BASE="http://localhost"
```
Startup probes:
```sh
curl --unix-socket "${SOCK}" -sS "${BASE}/v2/readyz"
curl --unix-socket "${SOCK}" -sS "${BASE}/v2/graph/capabilities"
```
Idempotent batch ingest:
```sh
curl --unix-socket "${SOCK}" -sS -X POST "${BASE}/v2/graph/batch" \
-H "Content-Type: application/json" \
-H "X-Amduat-Space: ${SPACE}" \
-d '{
"idempotency_key":"app1-batch-0001",
"mode":"continue_on_error",
"nodes":[{"name":"doc:1"}],
"edges":[
{"subject":"doc:1","predicate":"ms.within_domain","object":"topic:alpha",
"provenance":{"source_uri":"urn:app:seed","extractor":"app-loader","observed_at":1,"ingested_at":2,"trace_id":"trace-1"}}
]
}'
```
Incremental changes loop (bash skeleton):
```sh
cursor=""
while true; do
if [ -n "${cursor}" ]; then
path="/v2/graph/changes?since_cursor=${cursor}&limit=200&wait_ms=15000"
else
path="/v2/graph/changes?limit=200&wait_ms=15000"
fi
# Capture response body and status for explicit 410 handling.
raw="$(curl --unix-socket "${SOCK}" -sS -w '\n%{http_code}' "${BASE}${path}" -H "X-Amduat-Space: ${SPACE}")" || break
code="$(printf '%s\n' "${raw}" | tail -n1)"
resp="$(printf '%s\n' "${raw}" | sed '$d')"
if [ "${code}" = "410" ]; then
echo "changes cursor expired; rebootstrap required" >&2
cursor="" # Option: switch to a since_as_of bootstrap strategy here.
sleep 1
continue
fi
[ "${code}" = "200" ] || { echo "changes failed: HTTP ${code}" >&2; sleep 1; continue; }
# Process each event.

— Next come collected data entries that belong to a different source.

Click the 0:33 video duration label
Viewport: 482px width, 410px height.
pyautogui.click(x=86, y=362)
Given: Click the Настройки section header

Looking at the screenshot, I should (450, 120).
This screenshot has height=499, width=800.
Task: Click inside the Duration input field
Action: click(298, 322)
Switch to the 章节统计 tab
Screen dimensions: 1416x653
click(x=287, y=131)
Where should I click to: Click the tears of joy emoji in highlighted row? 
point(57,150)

Replace this with app-specific handler logic.
ok=1
while IFS= read -r ev; do
kind="$(printf '%s' "${ev}" | jq -r '.kind // "unknown"')"
ref="$(printf '%s' "${ev}" | jq -r '.edge_ref // .node_ref // "n/a"')"

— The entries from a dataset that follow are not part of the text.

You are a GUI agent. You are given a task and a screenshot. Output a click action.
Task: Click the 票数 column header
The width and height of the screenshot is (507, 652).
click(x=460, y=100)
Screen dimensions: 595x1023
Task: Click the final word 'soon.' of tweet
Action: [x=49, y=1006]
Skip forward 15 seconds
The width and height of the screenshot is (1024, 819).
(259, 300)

echo "apply event kind=${kind} ref=${ref}"
# handle_event "${ev}" || { ok=0; break; }
done < <(printf '%s' "${resp}" | jq -c '.events[]?')

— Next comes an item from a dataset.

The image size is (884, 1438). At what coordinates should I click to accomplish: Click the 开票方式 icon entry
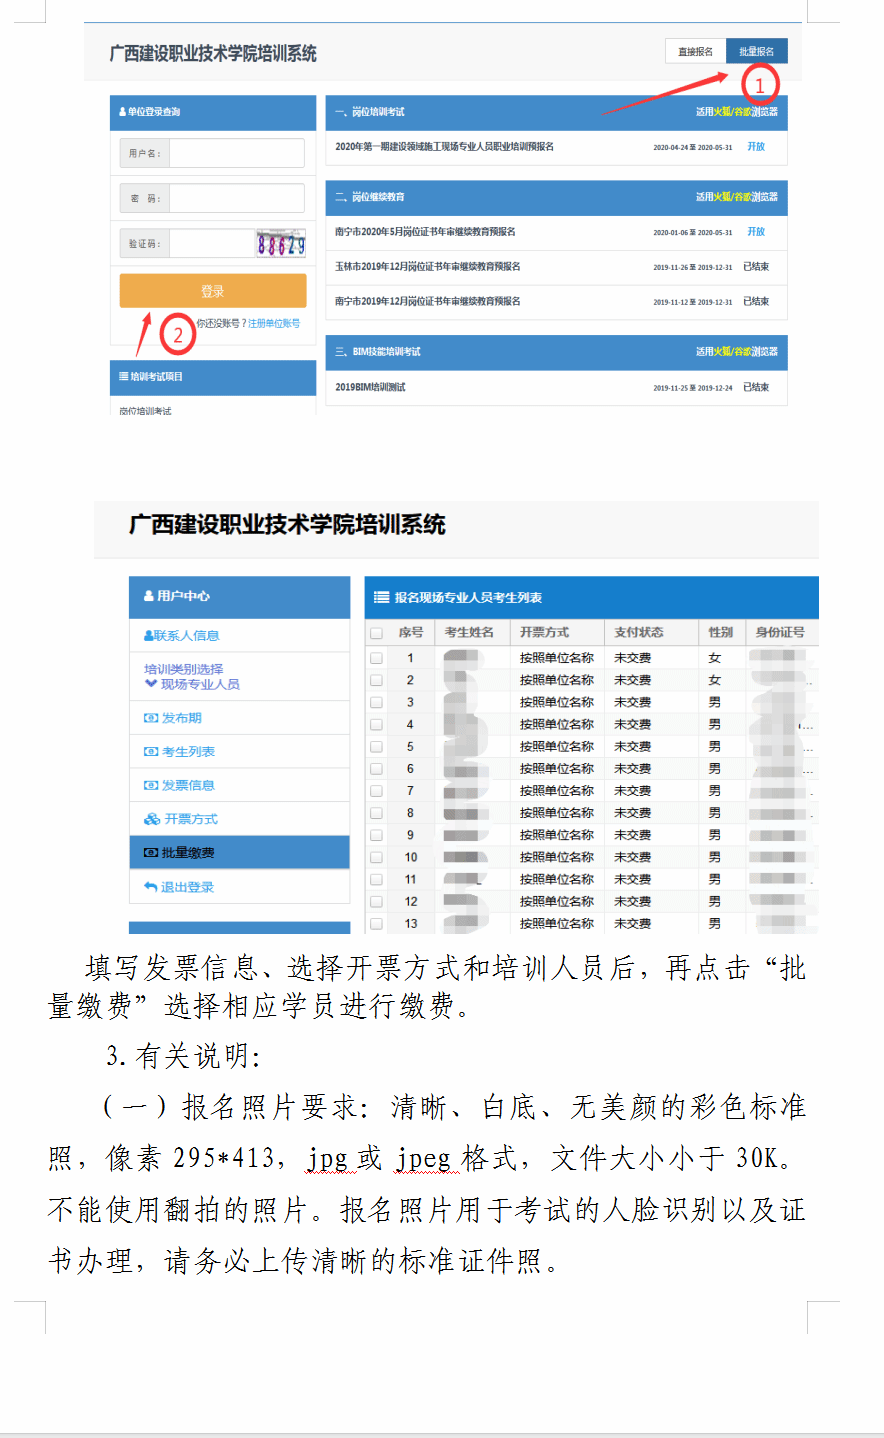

# Advance cursor only after all events in this batch are handled successfully.
if [ "${ok}" = "1" ]; then
next="$(printf '%s' "${resp}" | jq -r '.next_cursor // empty')"
[ -n "${next}" ] && cursor="${next}"
fi
done
```
Failure semantics for the loop above:
- Keep `cursor` in durable storage (file/db) and load it at process startup.
- Update stored cursor only after successful event processing for that response.
- On `410 Gone`, your stored cursor is outside replay retention; reset and rebootstrap with `since_as_of` or a full sync.
Agent retrieval call:
```sh
curl --unix-socket "${SOCK}" -sS -X POST "${BASE}/v2/graph/retrieve" \
-H "Content-Type: application/json" \
-H "X-Amduat-Space: ${SPACE}" \
-d '{
"roots":["doc:1"],
"goal_predicates":["ms.within_domain"],
"max_depth":2,
"max_fanout":1024,
"limit_nodes":200,
"limit_edges":400,
"max_result_bytes":1048576
}'
```
Subgraph snapshot read:
```sh
curl --unix-socket "${SOCK}" -sS \
"${BASE}/v2/graph/subgraph?roots[]=doc:1&max_depth=2&dir=outgoing&limit_nodes=200&limit_edges=400&include_stats=true&max_result_bytes=1048576" \
-H "X-Amduat-Space: ${SPACE}"
```
Edge correction (tombstone):
```sh
EDGE_REF="<edge_ref_to_retract>"
curl --unix-socket "${SOCK}" -sS -X POST "${BASE}/v2/graph/edges/tombstone" \
-H "Content-Type: application/json" \
-H "X-Amduat-Space: ${SPACE}" \
-d "{\"edge_ref\":\"${EDGE_REF}\"}"
```
## 11) AI Answer Wrapper (Grounded)
For local app usage via this scaffold:
```sh
./scripts/v2_app.sh ai-answer 'doc-1' 'What topic is doc-1 in?' 'ms.within_domain'
./scripts/v2_app.sh ai-answer --json 'doc-1' 'What topic is doc-1 in?' 'ms.within_domain'
./scripts/v2_app.sh ai-answer --json --require-evidence 'doc-1' 'What topic is doc-1 in?' 'ms.within_domain'
```
Behavior notes:
- The command retrieves graph context first (`/v2/graph/retrieve` with `/v2/graph/subgraph` fallback).
- JSON output includes an `evidence[]` array with normalized triplets and refs (`predicate_ref` retained, `predicate_name` preferred when resolvable).
- `--require-evidence` enforces strict grounding: command exits non-zero when no supporting edges are found.